Despite the strong evidence that UV causes TCC→T mutations, the question remains how UV could affect germline cells that are generally shielded from solar radiation. Although the testes contain germline tissue that lies close to the skin with minimal shielding, to my knowledge it has not been tested whether UV penetrates this tissue effectively enough to induce spermatic mutations. Another possibility is that UV can indirectly cause germline mutations by degrading folate, a DNA synthesis cofactor that is transmitted through the bloodstream and required during cell division [30, 8, 9, 31]. Folate deficiency is known to cause DNA damage including uracil misincorporation and double-strand breaks, leading in some cases to birth defects and reduced male fertility [32, 33, 34]. It is therefore possible that folate depletion could cause some of the mutations observed in UV-irradiated cells, and that these same mutations might appear in the germline of a light-skinned individual rendered folate-deficient by sun exposure. It has also been hypothesized that, in a variety of species, differences in metabolic rate can drive latitudinal gradients in the rate of molecular evolution [?, ?, ?].

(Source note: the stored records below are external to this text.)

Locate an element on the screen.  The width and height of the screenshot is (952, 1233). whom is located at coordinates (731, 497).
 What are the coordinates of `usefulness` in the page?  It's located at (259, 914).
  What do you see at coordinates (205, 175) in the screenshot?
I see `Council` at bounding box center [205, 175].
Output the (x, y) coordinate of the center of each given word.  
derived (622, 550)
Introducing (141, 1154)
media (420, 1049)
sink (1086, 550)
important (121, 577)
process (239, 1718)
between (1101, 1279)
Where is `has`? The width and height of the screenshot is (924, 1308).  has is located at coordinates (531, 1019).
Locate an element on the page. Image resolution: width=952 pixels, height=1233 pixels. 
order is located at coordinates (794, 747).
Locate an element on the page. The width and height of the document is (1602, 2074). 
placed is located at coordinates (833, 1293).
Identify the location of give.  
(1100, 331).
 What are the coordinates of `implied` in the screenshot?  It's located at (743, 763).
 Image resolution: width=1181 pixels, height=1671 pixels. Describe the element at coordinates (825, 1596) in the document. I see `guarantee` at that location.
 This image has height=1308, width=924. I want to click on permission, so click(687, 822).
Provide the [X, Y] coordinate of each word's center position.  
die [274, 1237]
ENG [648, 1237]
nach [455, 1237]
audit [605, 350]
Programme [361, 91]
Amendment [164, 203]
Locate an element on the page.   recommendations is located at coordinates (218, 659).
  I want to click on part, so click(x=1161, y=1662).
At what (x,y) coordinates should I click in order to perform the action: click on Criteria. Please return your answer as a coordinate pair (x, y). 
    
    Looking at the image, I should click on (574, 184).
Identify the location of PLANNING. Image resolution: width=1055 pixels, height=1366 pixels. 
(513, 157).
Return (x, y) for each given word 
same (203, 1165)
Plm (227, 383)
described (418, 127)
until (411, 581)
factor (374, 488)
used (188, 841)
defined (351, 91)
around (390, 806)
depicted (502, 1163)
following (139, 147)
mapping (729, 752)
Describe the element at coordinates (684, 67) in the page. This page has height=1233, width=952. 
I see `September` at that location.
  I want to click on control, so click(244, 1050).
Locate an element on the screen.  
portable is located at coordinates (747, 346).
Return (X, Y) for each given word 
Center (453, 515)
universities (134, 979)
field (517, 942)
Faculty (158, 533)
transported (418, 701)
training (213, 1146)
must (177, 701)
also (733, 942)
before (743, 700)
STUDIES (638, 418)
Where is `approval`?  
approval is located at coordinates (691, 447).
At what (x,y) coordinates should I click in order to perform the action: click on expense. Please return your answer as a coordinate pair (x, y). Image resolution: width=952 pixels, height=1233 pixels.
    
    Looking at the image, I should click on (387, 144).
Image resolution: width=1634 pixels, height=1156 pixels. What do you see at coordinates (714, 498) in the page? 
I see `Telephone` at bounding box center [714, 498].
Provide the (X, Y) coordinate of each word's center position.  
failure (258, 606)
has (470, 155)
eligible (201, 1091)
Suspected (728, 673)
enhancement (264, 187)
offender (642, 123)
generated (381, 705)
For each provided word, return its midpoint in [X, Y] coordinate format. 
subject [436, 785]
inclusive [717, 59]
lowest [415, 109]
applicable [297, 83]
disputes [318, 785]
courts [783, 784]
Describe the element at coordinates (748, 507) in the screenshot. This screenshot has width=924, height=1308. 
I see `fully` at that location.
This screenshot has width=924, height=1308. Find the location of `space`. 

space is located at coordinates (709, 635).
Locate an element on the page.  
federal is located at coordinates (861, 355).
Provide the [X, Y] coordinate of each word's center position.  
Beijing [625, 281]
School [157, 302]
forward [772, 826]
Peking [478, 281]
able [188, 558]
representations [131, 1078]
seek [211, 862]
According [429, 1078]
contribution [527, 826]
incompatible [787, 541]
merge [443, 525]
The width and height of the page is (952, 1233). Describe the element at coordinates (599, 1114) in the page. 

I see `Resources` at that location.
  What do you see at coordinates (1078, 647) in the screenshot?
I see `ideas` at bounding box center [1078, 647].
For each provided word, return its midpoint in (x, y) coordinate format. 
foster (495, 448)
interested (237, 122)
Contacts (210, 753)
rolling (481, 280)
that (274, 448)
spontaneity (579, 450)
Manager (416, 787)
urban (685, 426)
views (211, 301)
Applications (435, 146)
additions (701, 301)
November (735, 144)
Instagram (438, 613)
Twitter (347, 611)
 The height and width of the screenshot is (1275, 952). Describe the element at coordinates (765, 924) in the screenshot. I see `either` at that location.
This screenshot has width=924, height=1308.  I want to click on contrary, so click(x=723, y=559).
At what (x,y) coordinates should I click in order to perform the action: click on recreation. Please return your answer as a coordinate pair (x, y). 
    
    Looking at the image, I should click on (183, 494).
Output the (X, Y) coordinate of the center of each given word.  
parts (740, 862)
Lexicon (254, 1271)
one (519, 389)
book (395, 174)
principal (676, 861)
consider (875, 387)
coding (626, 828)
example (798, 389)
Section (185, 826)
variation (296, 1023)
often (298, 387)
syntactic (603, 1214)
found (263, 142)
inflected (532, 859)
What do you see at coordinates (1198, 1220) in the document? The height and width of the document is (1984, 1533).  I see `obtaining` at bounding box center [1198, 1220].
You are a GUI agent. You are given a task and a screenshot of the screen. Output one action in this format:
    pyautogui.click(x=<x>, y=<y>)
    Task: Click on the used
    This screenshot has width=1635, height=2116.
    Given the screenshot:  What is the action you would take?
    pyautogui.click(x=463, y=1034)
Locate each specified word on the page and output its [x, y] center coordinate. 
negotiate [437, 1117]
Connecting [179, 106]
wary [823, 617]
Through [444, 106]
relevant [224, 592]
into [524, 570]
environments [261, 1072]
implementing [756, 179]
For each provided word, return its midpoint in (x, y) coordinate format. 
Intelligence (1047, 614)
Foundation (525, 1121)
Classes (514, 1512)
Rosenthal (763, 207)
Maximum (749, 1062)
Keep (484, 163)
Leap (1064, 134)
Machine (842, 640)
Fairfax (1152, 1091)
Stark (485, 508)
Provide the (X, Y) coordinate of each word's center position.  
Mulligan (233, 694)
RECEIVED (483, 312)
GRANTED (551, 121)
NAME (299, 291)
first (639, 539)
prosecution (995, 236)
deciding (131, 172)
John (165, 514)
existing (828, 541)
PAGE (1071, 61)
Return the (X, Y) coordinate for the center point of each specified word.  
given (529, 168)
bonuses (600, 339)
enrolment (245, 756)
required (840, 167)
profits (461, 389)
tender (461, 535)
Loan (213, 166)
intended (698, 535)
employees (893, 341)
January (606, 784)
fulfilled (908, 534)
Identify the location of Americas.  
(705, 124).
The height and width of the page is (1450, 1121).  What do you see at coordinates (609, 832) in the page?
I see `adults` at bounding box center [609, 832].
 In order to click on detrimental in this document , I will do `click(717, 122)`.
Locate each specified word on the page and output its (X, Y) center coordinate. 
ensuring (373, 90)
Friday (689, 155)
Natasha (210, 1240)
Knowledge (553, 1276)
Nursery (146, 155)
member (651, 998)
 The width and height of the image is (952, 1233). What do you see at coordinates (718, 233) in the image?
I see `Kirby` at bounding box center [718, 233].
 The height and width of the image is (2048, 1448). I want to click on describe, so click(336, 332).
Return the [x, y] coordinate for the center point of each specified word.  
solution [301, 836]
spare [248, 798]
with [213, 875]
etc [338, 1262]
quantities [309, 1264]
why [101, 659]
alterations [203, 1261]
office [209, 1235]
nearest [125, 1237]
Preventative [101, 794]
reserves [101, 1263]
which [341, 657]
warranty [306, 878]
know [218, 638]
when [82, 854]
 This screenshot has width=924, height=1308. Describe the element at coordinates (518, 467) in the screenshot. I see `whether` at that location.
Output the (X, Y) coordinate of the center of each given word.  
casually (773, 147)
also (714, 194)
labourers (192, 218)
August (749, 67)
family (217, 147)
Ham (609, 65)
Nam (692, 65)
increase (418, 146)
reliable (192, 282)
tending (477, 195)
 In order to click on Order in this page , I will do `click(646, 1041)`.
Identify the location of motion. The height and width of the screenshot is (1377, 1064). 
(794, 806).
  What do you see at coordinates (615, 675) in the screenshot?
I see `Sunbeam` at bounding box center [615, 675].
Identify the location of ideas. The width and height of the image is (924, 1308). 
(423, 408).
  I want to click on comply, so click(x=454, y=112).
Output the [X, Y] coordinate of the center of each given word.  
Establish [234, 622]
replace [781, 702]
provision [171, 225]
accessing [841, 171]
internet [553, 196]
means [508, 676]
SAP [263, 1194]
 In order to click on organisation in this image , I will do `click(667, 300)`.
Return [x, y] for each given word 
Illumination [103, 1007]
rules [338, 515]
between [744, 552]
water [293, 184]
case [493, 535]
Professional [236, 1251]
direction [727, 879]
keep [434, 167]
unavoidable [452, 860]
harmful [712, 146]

Although the data presented here do not reveal a clear underlying mechanism, they leave little doubt that the European population experienced a recent mutation rate increase. Even if the overall rate increase was small, it adds to a growing body of evidence that molecular clock assumptions break down on a faster timescale than generally assumed during population genetic analysis. It was once assumed that the human lineage’s mutation rate had changed little since we shared a common ancestor with chimpanzees, but this assumption is losing credibility due to the conflict between direct mutation rate estimates and with molecular-clock-based estimates [14, 15]. One proposed reconciliation of this conflict is a “hominoid slowdown,” a gradual decrease in the rate of germline mitoses per year as our ancestors evolved longer generation times [35, 36]. The results of this paper indicate that another force may have come into play: change in the mutation rate per mitosis. If the mutagenic spectrum was able to change during the last 100,000 years of human history, it might have changed numerous times during great ape evolution and beforehand. Given such a general challenge to the molecular clock assumption, it may be wise to infer demographic history from mutations such as CpG transitions that accumulate in a more clocklike way than other mutations [19, 14]. At the same time, less clocklike mutations may provide valuable insights into the changing biology of genome integrity.

Methods

1000 Genomes data accession

Publicly available VCF files containing the 1000 Genomes Phase I were downloaded from www.1000genomes.org/data. Ancestral states were inferred using the UCSC alignment of the chimp PanTro4 to the human reference genome hg19. These data were then subsampled to obtain four sets of SNPs: PE (private to Europe), PAs (private to Asia), PAf (private to Africa), and PAsE (fixed in Africa but variable in both Asia and Europe).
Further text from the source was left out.